> _Problem requirements_
Below are the entries. Transcribe exactly the lines from the one with "Task: Click the 邯郸长城新闻网 child window icon" through the one with "Given: Click the placeholder", ends included, and leave out all others.

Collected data
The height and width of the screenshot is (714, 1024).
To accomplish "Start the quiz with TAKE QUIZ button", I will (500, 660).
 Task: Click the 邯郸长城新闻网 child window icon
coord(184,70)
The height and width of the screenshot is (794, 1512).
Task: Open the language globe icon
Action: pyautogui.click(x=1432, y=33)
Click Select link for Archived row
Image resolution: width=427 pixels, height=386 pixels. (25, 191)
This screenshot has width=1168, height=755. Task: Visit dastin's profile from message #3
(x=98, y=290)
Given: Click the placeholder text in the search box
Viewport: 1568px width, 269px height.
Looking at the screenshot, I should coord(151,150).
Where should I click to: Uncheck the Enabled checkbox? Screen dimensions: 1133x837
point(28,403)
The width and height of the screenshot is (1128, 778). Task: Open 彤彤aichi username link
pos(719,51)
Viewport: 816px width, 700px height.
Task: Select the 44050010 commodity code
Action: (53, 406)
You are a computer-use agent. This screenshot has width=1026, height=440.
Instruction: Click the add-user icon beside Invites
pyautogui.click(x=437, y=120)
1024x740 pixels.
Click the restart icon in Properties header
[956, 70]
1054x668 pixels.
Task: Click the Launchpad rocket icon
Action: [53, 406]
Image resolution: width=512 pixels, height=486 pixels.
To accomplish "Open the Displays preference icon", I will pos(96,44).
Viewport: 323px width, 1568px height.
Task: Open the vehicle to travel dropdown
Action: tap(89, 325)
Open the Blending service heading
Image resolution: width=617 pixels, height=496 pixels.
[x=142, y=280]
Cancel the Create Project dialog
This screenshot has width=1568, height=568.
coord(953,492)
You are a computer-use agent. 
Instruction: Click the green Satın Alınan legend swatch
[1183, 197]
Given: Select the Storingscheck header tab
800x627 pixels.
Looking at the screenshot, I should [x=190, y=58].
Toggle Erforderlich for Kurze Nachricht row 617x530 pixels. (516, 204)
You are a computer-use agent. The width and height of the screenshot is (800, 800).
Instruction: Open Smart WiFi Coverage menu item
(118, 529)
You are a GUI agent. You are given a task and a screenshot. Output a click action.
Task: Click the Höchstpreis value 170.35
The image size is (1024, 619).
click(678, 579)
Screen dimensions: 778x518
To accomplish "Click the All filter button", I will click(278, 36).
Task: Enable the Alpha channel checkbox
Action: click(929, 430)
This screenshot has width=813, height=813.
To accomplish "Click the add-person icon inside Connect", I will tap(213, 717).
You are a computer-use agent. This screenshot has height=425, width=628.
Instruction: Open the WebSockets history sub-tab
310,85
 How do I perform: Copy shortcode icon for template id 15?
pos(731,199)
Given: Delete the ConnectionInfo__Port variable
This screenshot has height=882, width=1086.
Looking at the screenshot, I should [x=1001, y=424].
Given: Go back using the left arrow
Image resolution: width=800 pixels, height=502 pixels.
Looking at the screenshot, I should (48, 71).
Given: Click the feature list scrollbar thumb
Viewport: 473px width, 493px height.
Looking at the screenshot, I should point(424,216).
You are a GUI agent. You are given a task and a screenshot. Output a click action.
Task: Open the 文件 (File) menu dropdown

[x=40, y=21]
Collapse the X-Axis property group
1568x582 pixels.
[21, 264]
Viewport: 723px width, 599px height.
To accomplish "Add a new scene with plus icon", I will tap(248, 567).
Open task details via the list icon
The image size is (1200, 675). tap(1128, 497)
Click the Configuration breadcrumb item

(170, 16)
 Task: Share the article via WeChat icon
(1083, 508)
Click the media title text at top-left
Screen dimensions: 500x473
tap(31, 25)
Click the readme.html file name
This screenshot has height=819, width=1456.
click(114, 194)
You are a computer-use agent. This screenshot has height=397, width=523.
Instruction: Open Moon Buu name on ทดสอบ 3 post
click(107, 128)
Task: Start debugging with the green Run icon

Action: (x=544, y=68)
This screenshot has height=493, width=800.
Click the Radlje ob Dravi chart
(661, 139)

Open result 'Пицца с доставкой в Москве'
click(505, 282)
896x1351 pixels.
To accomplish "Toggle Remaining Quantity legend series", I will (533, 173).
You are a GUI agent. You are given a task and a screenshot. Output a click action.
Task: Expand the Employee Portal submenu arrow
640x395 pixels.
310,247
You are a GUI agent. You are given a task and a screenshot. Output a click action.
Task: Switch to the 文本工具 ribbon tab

> _Solution_
 Task: Click the 邯郸长城新闻网 child window icon
coord(184,70)
The height and width of the screenshot is (794, 1512).
Task: Open the language globe icon
Action: pyautogui.click(x=1432, y=33)
Click Select link for Archived row
Image resolution: width=427 pixels, height=386 pixels. (25, 191)
This screenshot has width=1168, height=755. Task: Visit dastin's profile from message #3
(x=98, y=290)
Given: Click the placeholder text in the search box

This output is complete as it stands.